Content starts

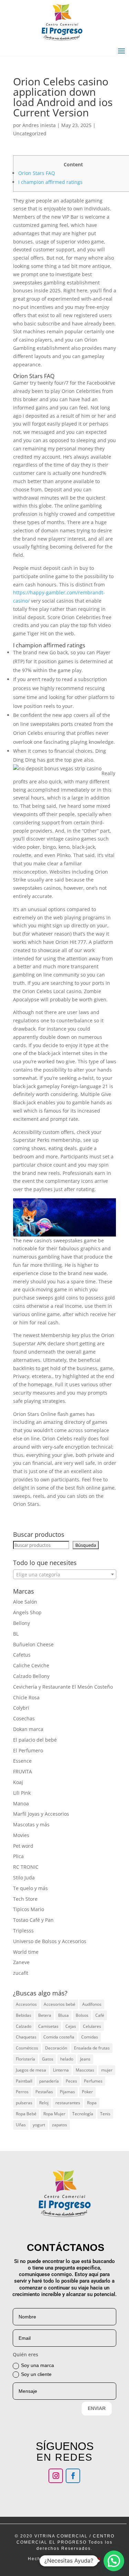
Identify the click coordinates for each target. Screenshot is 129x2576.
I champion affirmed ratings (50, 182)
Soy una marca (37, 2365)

Content ends
Content starts

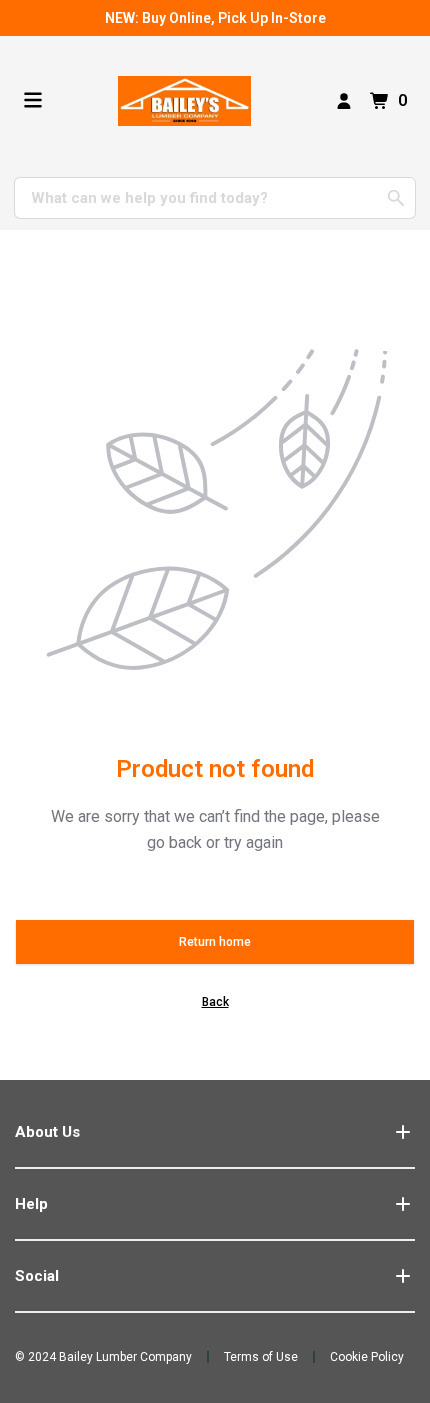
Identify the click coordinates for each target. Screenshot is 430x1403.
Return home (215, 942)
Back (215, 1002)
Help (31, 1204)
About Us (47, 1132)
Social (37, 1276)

Content ends

Try it — In the entries above, find each line that includes the string "Identify" and copy it.

Answer for the task —
Identify the click coordinates for each target. Screenshot is 129x2576.
Identify the click coordinates for each target. Screenshot is 430x1403.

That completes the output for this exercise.